Hi!
I have a problem with a program, when I try to pass to the GPU a vector bigger than 1 000 000 the program doesn’t work.
The vector is double type so its size is 8Mb and my GPU has 1Gb of global memory so I don’t understand what is the problem.
I have tried to split this vector in two parts but the result is the same, I can’t pass to the GPU more than 1 000 000 (each part has 500 000 components).
If the vector is float type I can pass 2 000 000 components.
In all these trials the memory size of the vector was 8Mb, so I understand that the problem should be with the total memory size is pass to the GPU or with the time needed to transfer 8Mb.
In relation with this question I have another question: “Can I change the Timeout Detection & Recovery (TDR) in Mac?”
(I have done it for Windows but I didn’t get information to do it in Mac)
I have performed a naive code with the problem:
(In the code vector C gives problems when N > 1 000 000
The kernel is a naive kernel where C doesn’t do anything it is only to check that the problem is in cudaMemcpy)

--*--

_THE TASKS_
1) Copy the entries verbatim, from the line containing "Given: Open the Search sidebar icon" through the line containing "pos(502,243)", including both of those lines.
2) Continue the forum post about passing a large vector to the GPU from where it stops.

_INPUT DATA_
--*--

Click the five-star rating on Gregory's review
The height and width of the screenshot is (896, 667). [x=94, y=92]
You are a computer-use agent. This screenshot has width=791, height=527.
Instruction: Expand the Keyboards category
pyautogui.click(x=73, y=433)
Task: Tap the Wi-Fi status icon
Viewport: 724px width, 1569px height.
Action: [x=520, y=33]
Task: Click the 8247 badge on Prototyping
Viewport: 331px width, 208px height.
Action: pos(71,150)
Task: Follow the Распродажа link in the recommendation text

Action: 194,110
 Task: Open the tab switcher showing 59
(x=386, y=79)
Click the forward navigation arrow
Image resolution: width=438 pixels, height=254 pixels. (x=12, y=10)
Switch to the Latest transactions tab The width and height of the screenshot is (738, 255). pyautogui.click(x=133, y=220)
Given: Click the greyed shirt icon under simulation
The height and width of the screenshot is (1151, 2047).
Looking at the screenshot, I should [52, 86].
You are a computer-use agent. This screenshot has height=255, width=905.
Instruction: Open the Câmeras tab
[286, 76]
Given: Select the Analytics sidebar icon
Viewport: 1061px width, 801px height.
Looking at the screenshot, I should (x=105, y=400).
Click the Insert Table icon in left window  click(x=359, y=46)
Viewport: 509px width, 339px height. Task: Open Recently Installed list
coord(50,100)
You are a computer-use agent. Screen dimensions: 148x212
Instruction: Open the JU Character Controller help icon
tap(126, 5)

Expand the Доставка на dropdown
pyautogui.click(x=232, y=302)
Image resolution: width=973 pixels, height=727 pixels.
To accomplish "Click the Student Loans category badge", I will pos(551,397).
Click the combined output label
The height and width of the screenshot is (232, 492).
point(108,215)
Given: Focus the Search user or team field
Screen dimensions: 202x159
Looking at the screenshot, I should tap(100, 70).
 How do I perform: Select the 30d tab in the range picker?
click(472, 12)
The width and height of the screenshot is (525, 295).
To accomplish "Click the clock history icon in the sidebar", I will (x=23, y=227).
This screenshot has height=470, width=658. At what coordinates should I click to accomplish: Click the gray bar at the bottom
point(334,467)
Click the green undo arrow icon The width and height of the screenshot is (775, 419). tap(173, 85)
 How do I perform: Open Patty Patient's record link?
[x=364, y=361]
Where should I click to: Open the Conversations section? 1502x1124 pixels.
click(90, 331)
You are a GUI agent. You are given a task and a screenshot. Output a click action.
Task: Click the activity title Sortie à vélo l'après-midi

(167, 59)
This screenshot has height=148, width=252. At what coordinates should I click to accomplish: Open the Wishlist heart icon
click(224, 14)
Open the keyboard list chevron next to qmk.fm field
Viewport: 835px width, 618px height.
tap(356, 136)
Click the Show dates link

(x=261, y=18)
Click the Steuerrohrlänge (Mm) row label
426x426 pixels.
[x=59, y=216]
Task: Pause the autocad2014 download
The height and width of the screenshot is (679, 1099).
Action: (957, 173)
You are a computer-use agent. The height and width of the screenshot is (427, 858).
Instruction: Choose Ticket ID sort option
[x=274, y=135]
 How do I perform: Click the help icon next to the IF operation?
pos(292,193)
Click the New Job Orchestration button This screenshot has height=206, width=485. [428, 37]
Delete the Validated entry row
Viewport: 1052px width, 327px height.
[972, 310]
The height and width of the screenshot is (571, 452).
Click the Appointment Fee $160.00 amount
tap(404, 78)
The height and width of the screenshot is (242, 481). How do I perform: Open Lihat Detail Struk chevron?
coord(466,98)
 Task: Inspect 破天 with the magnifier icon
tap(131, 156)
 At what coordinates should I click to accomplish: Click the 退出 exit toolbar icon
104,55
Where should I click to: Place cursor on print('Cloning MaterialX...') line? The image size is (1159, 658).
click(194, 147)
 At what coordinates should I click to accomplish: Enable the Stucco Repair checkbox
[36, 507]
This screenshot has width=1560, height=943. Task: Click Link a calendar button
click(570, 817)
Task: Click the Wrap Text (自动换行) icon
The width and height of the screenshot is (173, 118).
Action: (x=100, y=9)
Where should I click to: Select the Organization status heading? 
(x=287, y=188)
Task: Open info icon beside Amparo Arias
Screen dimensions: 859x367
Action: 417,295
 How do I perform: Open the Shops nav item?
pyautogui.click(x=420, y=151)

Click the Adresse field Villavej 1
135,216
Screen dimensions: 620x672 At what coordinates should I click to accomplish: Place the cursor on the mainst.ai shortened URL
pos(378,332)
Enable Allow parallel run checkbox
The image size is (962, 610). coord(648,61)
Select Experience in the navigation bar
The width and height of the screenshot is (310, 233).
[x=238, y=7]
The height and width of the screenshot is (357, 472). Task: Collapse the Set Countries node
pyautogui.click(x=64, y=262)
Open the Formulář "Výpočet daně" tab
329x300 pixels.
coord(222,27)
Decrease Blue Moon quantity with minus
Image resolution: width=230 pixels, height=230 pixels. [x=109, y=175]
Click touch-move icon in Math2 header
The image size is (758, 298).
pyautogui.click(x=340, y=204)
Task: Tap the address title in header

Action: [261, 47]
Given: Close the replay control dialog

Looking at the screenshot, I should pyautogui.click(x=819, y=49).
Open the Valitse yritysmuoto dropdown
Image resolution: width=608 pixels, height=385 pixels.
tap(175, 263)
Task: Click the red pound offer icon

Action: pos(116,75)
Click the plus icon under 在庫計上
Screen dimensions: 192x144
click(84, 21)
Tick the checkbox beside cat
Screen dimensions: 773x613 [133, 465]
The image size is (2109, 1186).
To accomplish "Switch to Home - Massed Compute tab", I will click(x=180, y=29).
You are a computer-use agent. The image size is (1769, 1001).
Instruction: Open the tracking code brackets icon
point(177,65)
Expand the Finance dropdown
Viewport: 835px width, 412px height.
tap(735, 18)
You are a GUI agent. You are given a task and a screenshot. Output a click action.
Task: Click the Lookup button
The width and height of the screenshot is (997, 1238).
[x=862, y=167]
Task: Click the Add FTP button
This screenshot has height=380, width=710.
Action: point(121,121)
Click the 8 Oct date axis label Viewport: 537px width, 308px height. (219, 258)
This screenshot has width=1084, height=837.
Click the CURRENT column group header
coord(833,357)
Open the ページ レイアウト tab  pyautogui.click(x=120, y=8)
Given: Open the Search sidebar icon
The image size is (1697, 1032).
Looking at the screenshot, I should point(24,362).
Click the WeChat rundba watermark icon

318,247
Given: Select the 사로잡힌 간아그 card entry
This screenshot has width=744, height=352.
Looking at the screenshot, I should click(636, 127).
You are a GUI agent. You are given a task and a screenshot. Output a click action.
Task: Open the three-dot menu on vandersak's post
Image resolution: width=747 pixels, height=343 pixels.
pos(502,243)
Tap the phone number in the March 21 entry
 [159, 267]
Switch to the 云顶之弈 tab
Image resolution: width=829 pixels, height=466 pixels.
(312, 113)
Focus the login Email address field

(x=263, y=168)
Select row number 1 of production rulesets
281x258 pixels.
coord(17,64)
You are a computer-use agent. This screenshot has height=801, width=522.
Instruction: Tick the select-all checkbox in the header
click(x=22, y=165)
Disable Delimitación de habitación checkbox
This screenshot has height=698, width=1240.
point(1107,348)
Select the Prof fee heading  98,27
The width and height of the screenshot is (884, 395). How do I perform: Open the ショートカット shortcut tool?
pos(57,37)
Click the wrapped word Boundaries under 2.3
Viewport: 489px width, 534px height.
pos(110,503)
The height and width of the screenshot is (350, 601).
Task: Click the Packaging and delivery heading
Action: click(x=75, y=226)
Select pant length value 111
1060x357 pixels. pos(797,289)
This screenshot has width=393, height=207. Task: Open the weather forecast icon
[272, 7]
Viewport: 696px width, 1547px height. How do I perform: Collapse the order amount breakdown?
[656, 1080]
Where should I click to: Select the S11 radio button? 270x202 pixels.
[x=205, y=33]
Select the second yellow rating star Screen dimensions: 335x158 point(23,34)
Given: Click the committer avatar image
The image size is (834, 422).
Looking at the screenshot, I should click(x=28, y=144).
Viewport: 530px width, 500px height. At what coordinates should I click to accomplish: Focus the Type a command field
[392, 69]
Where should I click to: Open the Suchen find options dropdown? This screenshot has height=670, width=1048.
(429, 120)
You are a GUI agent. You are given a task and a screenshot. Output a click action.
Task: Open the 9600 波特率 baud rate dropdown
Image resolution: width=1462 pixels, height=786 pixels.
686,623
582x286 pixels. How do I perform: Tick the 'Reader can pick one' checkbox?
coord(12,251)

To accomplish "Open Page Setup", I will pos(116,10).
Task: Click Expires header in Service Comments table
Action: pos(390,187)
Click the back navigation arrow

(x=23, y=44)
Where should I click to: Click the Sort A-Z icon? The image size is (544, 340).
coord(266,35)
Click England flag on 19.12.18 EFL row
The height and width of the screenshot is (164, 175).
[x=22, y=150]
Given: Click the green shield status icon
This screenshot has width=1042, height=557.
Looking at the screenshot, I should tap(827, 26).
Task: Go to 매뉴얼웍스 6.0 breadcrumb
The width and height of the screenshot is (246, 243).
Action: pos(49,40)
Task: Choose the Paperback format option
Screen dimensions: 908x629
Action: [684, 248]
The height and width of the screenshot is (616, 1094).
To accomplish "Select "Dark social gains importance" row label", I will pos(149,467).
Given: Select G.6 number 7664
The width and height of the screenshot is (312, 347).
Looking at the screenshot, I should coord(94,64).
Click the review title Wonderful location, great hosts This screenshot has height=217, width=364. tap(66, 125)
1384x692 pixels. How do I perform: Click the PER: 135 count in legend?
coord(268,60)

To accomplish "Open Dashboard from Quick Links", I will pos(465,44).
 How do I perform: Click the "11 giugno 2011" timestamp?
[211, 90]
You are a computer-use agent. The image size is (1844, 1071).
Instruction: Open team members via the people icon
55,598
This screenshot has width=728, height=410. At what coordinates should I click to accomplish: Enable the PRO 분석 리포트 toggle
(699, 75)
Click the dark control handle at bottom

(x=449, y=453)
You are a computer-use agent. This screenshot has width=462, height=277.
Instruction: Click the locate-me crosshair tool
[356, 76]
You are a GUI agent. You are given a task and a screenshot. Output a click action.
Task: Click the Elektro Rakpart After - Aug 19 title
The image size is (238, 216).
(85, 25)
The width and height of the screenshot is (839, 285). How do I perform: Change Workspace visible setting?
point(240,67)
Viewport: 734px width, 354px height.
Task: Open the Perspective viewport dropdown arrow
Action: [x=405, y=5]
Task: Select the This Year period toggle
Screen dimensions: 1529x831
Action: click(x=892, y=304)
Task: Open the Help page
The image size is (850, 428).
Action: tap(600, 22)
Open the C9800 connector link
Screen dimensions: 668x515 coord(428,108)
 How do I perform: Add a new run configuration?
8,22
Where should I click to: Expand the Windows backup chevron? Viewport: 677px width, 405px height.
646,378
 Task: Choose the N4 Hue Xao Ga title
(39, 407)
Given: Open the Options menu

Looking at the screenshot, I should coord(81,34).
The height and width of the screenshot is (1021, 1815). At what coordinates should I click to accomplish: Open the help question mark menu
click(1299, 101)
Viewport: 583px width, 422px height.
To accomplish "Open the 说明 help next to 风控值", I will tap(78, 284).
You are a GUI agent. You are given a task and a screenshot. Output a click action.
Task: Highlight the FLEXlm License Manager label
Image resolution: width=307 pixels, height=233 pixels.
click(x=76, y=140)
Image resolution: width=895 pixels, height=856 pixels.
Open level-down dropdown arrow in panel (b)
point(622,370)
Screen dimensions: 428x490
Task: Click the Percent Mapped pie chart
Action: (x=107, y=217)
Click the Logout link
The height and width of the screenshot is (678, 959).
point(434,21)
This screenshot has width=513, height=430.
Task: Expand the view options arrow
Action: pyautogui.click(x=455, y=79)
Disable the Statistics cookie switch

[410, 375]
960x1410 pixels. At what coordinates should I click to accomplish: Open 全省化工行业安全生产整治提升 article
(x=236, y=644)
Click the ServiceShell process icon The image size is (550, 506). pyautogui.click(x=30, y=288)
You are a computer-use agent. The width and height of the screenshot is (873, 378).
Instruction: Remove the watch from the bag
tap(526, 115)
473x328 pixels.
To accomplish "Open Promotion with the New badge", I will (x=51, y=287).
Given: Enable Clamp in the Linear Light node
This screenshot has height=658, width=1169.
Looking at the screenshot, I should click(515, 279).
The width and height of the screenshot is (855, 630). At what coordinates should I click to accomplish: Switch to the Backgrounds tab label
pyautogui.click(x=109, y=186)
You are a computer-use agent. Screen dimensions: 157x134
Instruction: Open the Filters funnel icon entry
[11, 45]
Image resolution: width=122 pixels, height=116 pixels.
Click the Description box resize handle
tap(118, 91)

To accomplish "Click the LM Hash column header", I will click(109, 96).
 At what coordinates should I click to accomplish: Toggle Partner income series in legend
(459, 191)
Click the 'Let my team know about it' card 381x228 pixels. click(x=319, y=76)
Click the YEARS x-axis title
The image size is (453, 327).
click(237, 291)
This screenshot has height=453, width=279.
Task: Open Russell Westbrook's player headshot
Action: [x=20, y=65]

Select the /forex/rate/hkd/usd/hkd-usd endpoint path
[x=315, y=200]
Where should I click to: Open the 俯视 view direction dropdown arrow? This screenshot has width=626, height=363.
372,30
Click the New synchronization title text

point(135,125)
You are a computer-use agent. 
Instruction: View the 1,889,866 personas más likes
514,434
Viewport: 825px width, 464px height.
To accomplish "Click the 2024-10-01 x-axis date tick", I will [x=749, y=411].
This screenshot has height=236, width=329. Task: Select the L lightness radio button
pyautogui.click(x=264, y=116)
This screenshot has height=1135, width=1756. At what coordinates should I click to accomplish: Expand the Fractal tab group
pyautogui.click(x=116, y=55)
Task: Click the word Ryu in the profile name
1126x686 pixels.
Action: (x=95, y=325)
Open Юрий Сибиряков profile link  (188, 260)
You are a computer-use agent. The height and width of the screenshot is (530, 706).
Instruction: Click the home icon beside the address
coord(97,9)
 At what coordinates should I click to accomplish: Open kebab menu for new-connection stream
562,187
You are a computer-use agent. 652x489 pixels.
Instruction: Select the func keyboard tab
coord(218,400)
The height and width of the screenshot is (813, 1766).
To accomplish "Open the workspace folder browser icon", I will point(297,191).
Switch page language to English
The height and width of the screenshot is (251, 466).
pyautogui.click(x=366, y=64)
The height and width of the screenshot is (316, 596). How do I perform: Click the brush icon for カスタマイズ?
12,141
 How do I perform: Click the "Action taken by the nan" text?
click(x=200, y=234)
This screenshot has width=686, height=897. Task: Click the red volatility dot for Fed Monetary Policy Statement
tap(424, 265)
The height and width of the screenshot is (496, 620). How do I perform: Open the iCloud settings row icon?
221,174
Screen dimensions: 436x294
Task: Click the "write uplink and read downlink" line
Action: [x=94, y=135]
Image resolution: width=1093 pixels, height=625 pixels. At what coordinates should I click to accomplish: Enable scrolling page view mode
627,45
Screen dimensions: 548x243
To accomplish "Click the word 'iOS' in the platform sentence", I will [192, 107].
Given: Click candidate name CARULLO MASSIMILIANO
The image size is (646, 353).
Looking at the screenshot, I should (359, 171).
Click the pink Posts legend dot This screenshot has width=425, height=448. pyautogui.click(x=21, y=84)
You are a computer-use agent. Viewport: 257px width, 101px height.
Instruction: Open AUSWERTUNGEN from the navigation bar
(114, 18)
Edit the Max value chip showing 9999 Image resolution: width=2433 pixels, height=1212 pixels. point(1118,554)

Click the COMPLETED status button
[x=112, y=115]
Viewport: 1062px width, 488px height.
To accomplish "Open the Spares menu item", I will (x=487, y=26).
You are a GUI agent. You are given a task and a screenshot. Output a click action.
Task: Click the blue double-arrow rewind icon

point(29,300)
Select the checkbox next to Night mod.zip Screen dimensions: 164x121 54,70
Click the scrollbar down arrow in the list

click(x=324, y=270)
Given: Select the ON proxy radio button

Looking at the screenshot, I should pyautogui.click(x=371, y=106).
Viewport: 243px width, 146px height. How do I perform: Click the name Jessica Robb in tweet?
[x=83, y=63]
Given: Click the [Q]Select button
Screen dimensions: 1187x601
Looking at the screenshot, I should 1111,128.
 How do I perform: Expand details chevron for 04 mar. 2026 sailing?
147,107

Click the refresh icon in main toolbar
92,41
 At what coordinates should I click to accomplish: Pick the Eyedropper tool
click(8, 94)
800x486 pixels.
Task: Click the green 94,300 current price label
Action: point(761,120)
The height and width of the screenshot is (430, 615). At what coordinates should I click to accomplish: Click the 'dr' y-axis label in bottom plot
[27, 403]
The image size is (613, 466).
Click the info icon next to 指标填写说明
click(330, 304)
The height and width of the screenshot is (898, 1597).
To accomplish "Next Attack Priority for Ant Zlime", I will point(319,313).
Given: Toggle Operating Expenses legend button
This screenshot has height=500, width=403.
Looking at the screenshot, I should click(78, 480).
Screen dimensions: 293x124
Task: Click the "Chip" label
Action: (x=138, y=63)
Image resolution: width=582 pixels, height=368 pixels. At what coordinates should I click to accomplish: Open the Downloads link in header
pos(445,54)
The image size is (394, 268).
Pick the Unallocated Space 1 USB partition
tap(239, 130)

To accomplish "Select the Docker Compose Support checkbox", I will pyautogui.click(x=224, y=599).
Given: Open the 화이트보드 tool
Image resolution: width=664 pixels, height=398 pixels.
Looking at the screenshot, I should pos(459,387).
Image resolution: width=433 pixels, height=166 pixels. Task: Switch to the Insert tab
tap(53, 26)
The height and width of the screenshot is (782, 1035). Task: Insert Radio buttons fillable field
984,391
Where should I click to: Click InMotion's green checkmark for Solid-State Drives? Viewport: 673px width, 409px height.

--*--

_OUTPUTS_
1)
Given: Open the Search sidebar icon
The image size is (1697, 1032).
Looking at the screenshot, I should point(24,362).
Click the WeChat rundba watermark icon

318,247
Given: Select the 사로잡힌 간아그 card entry
This screenshot has width=744, height=352.
Looking at the screenshot, I should click(636, 127).
You are a GUI agent. You are given a task and a screenshot. Output a click action.
Task: Open the three-dot menu on vandersak's post
Image resolution: width=747 pixels, height=343 pixels.
pos(502,243)

2)
#include <stdio.h>
const int N = 1000000;
const int K = 100;
const int BLOCK_SIZE = 1024;
const int NUM_BLOCKS = 1;
global void kernel(double *C, double *out)
{
int l = threadIdx.x;
if(l < K)
{
out[l] = 2.;
}
}
int main()
{
double hostOut[K], hostC[N];
double *deviceC, *deviceOut;
int i;
//Vector C values
for (i = 0; i < N; i++)
{
hostC[i] = 1.;
}
cudaMalloc(&deviceOut, sizeof(double)*K);
cudaMalloc(&deviceC, sizeof(double)*N);
cudaMemcpy(deviceC, hostC, sizeof(double)*N, cudaMemcpyHostToDevice);
kernel <<<NUM_BLOCKS, BLOCK_SIZE >>>(deviceC, deviceOut);
cudaMemcpy(hostOut, deviceOut, sizeof(double)*K, cudaMemcpyDeviceToHost);
cudaFree(deviceC);
cudaFree(deviceOut);
//Print to check the program goes well
for(int j = 0; j < 5; j++)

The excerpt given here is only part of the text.